■ **JOB**
Rewrite the listing from the line with "The width and height of the screenshot is (1135, 636)." up to and including the line with "I will point(1118,202).", keeping every line in full. Scale only the click coordinates in the answers by 0.8, rounding each to a whole number with halves rounded up.
********
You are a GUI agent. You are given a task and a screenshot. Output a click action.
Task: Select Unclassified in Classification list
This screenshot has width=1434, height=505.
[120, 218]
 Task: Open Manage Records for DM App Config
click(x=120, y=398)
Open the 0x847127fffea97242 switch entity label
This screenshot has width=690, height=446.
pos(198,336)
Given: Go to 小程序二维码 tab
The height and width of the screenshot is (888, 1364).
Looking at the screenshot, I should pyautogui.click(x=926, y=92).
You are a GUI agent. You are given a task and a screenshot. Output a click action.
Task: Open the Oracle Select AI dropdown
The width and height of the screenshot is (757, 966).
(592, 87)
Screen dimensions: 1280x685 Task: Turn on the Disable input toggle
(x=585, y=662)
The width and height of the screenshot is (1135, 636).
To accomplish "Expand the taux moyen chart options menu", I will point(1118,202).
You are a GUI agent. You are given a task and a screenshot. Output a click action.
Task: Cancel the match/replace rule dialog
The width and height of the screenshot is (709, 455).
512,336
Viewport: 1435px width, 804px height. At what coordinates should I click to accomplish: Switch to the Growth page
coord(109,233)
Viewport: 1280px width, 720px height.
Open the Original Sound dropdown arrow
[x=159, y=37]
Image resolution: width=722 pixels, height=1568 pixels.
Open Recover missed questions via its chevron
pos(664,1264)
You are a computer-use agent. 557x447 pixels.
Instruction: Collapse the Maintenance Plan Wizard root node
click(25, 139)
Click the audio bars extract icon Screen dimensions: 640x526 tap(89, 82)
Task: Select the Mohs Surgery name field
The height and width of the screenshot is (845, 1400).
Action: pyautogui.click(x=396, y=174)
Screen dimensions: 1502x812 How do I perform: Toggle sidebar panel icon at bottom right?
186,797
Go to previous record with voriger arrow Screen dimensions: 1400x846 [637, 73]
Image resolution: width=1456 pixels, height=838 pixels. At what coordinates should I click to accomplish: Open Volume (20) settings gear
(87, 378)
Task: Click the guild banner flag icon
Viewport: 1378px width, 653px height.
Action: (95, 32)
********
■ **WORKED SOLUTION**
The width and height of the screenshot is (1135, 636).
To accomplish "Expand the taux moyen chart options menu", I will point(894,162).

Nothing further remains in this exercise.